§ WHAT YOU HAVE TO DO
Pick out every line of the items below that contains the string "date", matching case exactly, and copy each one.

§ AVAILABLE DATA
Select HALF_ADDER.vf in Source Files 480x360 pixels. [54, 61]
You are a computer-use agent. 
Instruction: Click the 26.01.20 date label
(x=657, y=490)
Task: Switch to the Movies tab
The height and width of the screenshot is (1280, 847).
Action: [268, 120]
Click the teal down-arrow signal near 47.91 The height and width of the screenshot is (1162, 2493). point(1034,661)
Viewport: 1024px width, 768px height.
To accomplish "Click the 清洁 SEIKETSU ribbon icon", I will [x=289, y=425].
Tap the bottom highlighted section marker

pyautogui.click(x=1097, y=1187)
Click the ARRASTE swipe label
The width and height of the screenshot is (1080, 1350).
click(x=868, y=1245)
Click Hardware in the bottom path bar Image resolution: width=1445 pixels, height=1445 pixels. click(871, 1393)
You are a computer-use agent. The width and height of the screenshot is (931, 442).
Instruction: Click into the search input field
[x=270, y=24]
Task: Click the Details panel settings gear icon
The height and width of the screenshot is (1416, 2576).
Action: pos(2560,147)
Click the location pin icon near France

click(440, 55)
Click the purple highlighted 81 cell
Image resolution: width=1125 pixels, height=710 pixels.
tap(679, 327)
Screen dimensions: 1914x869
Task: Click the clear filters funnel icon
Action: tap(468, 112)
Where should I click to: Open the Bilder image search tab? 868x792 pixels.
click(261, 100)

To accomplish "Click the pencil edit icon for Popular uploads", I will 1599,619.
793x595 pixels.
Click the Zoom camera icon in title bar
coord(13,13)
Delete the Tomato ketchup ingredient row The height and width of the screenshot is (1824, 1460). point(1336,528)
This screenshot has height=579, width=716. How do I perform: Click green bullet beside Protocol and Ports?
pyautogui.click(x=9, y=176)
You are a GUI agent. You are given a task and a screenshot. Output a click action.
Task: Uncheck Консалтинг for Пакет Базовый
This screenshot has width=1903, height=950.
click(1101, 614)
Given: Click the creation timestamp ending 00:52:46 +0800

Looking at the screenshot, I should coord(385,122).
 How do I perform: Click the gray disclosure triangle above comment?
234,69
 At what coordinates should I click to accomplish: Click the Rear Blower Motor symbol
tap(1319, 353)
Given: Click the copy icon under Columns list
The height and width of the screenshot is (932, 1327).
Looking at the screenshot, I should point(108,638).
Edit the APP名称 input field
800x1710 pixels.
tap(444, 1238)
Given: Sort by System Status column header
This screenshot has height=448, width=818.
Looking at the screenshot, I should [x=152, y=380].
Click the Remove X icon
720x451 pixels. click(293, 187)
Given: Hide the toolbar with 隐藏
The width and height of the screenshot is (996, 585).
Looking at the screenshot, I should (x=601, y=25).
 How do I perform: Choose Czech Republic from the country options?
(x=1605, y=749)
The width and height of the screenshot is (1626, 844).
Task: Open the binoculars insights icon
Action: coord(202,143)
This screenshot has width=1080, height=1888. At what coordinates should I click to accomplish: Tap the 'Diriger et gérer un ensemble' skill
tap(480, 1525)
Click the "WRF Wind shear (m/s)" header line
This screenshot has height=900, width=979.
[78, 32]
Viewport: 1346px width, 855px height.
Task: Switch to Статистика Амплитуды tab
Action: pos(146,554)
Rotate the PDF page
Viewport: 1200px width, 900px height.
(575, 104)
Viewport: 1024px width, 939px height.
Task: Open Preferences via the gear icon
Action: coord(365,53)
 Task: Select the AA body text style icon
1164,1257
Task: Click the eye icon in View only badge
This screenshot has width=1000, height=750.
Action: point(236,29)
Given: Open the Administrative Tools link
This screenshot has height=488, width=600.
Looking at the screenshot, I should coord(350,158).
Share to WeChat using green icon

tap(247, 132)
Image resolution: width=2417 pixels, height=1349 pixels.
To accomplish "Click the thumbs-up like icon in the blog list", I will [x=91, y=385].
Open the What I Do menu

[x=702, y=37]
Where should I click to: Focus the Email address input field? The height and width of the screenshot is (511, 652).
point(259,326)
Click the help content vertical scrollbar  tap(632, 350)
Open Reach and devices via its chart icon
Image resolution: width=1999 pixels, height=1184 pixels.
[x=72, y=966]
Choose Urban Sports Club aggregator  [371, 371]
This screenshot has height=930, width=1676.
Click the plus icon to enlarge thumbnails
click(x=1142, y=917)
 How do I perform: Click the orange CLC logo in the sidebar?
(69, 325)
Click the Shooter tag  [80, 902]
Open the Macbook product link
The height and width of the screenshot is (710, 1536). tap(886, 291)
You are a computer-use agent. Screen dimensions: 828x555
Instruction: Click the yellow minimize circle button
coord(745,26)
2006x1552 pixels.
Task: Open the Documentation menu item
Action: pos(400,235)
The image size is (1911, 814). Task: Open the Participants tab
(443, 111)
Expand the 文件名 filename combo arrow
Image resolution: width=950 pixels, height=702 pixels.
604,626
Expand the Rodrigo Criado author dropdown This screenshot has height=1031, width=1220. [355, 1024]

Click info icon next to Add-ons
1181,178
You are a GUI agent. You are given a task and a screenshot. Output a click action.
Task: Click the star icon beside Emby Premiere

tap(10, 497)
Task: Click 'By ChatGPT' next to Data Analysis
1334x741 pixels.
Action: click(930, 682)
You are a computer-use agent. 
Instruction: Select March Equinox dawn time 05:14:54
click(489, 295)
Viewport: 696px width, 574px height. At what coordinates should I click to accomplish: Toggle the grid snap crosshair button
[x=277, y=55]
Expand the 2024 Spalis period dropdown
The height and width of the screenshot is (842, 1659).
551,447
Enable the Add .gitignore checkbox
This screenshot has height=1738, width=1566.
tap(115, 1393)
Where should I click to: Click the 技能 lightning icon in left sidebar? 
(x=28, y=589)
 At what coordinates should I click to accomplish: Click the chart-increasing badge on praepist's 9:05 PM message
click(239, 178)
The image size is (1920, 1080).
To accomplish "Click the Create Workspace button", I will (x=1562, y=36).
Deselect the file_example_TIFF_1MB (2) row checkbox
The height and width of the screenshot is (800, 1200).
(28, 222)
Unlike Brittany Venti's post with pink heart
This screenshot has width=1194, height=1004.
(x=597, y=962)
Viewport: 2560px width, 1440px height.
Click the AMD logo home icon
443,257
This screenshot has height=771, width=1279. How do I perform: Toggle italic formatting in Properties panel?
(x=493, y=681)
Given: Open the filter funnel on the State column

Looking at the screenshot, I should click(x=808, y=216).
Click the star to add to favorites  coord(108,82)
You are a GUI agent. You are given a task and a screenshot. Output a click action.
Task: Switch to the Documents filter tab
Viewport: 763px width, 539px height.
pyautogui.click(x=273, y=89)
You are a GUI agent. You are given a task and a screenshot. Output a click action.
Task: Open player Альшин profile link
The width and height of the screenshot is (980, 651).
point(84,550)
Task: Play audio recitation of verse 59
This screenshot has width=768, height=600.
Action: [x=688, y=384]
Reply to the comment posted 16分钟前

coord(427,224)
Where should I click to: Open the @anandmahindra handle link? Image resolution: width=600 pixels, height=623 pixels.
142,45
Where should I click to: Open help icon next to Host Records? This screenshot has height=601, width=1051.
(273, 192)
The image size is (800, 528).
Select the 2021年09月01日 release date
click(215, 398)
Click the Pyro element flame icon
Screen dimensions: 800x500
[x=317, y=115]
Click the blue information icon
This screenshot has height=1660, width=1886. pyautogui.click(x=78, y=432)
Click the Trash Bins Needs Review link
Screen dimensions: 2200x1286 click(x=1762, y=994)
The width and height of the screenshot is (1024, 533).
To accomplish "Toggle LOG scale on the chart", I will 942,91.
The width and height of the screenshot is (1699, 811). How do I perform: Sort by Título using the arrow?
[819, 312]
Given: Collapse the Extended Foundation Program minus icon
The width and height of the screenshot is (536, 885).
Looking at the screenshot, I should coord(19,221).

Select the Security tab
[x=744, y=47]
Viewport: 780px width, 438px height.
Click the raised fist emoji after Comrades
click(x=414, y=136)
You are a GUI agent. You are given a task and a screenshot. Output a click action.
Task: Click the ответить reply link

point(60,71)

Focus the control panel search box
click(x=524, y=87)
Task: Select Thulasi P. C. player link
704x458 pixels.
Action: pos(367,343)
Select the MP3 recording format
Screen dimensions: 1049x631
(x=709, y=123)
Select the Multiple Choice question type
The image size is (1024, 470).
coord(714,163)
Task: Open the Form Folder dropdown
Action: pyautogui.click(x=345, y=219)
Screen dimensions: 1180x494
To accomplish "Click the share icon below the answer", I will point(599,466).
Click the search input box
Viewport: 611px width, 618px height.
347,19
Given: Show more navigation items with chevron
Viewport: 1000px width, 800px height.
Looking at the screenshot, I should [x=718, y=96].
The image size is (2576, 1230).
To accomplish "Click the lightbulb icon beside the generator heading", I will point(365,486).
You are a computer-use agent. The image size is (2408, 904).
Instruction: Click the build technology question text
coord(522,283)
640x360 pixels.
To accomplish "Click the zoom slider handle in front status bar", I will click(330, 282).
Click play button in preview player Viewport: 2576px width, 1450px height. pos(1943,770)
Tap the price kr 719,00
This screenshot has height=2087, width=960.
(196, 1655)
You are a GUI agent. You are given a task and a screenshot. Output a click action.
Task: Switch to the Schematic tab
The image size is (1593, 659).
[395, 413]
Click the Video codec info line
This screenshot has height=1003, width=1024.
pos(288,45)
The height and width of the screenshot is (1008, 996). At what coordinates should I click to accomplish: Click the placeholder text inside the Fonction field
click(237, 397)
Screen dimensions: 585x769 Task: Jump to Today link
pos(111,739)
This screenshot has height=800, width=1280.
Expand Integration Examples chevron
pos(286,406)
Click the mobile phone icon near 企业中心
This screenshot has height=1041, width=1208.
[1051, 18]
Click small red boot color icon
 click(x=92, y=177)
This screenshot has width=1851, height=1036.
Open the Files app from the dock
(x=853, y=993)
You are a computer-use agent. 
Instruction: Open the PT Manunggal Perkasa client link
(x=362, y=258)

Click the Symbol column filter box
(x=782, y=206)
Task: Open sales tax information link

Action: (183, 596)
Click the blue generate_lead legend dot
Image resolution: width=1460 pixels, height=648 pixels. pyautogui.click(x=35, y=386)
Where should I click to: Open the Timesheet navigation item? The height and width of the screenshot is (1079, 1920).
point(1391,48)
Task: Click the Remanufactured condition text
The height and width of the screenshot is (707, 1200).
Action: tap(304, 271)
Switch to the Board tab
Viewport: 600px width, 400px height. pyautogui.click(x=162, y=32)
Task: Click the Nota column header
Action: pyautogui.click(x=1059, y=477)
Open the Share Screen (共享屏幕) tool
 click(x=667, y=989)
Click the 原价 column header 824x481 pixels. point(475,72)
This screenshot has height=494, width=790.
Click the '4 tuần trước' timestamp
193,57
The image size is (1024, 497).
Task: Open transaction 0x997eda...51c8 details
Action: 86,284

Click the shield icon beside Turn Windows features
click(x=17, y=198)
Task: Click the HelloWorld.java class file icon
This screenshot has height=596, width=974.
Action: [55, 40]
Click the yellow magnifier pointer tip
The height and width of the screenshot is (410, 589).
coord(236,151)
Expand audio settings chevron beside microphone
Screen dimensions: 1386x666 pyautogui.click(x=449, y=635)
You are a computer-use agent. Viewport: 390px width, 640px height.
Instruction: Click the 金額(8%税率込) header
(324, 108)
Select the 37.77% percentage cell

§ THE REPLY
Instruction: Click the 26.01.20 date label
Select the 2021年09月01日 release date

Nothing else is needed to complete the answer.